Trader – this would be an individual (‘natural person’) or organisation (‘legal person’) whether publicly or privately owned, who is acting – including through any other person acting in their name or on their behalf – for purposes relating to their trade, business, craft or profession in relation to contracts for goods, digital content or services.


14. Again, there could be a consistency issue for financial services and, possibly, for other sectors that are subject to their own regulation. The Financial Services Authority’s definition of a consumer (in its glossary in the FSA Handbook of Rules and Guidance) is “any natural person acting for purposes outside his trade, business or profession”, which appears consistent with the proposal. The same definition is used for complaints to the Financial Ombudsman Service, except that micro enterprises are also included - http://fsahandbook.info/FSA/html/handbook/DISP/2/7.

  • The Supply of Services

15. For the reasons explained above, we do not address the questions relating to the sale of goods. Chapter 6 specifically deals with the supply of services. The consultation notes (paragraph 6.24 on page 88) that the only term currently implied by the relevant legislation into a contract of services is that the trader will carry out the service with reasonable care and skill, and asks –

Q25. Do you agree that these are the implied terms which may currently be introduced into consumer contracts for the supply of services?


16. We agree, but it should be noted that consumers have a range of additional protections in relation to financial services. These include –

  • section 150 Financial Services and Markets Act 2000, which allows a private person to take legal action against a FSA regulated firm that breaches a regulatory rule
  • a complaint to the Financial Ombudsman Service, which has a range of remedies, including compensation awards
  • numerous detailed conduct requirements in the FSA’s Handbook of Rules and Guidance; for example, relating to banking, mortgages, insurance, investment activities etc.

17. At paragraph 6.2, the consultation states that “The proposals outlined below will not over-ride sector or service specific regulations which are already in place either as a result of domestic policy or European measures.” We welcome this assurance, but it is also important that any proposals acknowledge the strength of existing consumer protections in different sectors, are complementary to those protections, and do not add unnecessarily to the burden of sectors that are already heavily regulated.

Q26. Do you think the proposals should apply in Scotland with the same effect as they would have in the rest of the UK?


18. We see no reason why not. The consultation makes it clear that the respective positions are already almost identical.

Q27. Do you agree that the remedies for breach of implied terms in consumer contracts are difficult for consumers to predict?

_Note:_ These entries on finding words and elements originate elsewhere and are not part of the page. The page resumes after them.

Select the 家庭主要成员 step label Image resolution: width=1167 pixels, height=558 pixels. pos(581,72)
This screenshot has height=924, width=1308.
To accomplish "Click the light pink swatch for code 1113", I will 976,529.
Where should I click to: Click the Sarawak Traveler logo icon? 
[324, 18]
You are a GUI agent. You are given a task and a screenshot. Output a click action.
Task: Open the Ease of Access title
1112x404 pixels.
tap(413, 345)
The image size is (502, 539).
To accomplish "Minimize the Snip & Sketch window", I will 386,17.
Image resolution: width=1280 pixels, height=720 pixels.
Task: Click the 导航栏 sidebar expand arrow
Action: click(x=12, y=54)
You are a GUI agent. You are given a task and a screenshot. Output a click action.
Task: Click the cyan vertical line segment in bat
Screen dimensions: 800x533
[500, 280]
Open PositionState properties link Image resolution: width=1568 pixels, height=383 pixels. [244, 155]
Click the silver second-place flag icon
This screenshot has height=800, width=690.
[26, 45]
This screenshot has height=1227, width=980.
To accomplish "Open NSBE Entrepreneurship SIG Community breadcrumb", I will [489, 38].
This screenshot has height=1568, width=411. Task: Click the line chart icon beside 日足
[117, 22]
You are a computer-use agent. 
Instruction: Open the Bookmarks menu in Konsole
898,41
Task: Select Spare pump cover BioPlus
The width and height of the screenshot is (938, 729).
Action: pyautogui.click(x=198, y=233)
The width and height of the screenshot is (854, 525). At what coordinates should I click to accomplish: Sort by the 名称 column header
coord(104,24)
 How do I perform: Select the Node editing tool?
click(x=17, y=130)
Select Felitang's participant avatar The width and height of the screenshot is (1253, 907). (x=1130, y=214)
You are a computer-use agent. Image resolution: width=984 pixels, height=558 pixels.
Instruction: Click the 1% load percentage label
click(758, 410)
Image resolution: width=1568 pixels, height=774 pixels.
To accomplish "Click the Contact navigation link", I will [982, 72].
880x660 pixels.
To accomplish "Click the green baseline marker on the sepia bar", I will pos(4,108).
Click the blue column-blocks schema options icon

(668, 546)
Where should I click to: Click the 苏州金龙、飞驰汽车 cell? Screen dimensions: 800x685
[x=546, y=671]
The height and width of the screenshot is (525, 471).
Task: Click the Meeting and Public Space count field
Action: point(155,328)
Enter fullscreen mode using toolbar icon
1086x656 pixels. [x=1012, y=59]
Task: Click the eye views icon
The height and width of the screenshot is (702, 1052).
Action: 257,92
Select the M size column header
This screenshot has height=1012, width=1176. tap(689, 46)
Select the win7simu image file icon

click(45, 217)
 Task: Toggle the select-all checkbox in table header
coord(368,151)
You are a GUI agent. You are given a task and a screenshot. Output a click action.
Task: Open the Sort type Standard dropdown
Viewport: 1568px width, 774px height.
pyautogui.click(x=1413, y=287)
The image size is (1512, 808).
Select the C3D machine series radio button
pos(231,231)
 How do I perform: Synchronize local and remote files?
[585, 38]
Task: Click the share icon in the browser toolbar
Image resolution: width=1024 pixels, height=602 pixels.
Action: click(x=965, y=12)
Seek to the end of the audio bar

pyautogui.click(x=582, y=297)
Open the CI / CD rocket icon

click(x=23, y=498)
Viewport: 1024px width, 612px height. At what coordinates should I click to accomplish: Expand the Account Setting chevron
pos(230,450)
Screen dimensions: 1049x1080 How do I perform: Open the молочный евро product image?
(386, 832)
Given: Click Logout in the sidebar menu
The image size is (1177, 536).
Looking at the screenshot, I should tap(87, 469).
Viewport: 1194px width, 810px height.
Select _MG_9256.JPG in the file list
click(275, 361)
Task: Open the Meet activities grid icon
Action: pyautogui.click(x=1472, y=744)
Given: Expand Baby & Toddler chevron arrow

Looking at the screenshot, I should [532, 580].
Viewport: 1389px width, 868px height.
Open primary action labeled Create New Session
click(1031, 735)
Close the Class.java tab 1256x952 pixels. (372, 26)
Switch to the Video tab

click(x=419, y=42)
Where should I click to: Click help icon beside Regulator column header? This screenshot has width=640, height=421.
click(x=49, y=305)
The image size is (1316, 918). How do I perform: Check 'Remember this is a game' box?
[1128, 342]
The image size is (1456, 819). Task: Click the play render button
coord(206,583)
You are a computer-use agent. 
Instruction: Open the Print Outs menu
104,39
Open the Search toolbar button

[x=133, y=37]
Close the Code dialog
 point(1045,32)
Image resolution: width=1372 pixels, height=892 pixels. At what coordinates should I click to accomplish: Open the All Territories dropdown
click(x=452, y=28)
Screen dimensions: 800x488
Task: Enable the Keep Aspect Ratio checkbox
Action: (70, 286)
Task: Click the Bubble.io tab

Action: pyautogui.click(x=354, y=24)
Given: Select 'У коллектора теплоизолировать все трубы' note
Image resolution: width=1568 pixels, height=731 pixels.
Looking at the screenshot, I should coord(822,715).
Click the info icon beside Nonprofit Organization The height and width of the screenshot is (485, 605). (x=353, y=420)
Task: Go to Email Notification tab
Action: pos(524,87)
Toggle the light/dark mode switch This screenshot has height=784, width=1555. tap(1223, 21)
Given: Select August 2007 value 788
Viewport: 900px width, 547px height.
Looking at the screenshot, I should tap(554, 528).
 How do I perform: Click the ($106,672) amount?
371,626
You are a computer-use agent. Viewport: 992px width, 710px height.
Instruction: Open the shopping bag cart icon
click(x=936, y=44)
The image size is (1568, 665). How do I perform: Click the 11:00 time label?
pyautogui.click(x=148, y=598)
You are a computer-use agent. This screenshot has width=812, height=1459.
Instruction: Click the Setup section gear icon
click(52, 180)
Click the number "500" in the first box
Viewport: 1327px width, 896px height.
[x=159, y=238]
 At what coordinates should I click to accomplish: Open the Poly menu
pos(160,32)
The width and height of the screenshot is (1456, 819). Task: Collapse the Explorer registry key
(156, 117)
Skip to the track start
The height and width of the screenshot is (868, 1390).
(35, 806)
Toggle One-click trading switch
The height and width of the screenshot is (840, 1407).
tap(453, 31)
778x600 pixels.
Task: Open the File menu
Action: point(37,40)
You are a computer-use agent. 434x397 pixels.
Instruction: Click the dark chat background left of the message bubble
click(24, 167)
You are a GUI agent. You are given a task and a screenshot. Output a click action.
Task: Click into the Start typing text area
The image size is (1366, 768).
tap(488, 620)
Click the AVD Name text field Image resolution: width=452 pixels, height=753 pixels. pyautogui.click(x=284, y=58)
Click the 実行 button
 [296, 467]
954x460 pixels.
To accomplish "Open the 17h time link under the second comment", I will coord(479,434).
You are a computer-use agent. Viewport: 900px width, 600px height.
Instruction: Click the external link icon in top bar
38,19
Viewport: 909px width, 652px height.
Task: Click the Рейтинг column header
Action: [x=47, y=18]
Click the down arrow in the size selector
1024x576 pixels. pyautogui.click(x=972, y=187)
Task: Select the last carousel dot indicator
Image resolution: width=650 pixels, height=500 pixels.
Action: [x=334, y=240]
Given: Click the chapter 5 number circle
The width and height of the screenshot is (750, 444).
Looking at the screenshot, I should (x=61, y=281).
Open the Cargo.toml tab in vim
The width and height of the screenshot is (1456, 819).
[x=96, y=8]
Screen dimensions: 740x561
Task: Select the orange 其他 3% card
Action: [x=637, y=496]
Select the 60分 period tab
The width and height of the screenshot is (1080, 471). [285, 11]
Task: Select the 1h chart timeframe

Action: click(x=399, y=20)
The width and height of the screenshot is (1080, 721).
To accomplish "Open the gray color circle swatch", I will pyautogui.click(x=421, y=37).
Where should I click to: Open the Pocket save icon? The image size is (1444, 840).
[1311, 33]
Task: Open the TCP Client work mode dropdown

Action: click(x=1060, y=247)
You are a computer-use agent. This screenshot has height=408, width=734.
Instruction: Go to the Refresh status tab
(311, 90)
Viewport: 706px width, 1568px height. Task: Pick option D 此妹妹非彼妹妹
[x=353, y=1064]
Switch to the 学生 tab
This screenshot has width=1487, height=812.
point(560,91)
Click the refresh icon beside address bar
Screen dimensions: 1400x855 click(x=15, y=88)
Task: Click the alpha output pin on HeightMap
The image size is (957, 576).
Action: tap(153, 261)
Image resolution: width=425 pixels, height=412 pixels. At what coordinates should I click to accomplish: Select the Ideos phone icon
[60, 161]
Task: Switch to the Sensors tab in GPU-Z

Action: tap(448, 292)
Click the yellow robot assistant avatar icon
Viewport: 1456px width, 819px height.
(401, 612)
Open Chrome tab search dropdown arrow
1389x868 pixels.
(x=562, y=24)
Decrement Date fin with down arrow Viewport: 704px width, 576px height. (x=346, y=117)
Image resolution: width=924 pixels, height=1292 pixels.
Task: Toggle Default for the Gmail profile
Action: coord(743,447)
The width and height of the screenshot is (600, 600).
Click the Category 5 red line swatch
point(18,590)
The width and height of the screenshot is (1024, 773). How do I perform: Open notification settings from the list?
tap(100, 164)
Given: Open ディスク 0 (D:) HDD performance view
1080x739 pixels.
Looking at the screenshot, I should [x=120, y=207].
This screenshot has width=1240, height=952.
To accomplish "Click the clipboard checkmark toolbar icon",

19. From the commentary in the consultation, the statement underlying the question appears to be true – but it is not so for consumers of financial services (see paragraph 16 above).

20. Questions 33 – 43 relate to a number of proposals in the consultation, the key one being the introduction of statutory guarantees. In broad terms, the proposals seem sensible. Again, we would just mention the range of protections that already exist for customers of financial services and ask the Government to take this into account when framing any new protections in order to avert overlap, inconsistency or conflict with the existing provisions. As the exercised progresses, the BSA would be happy to help.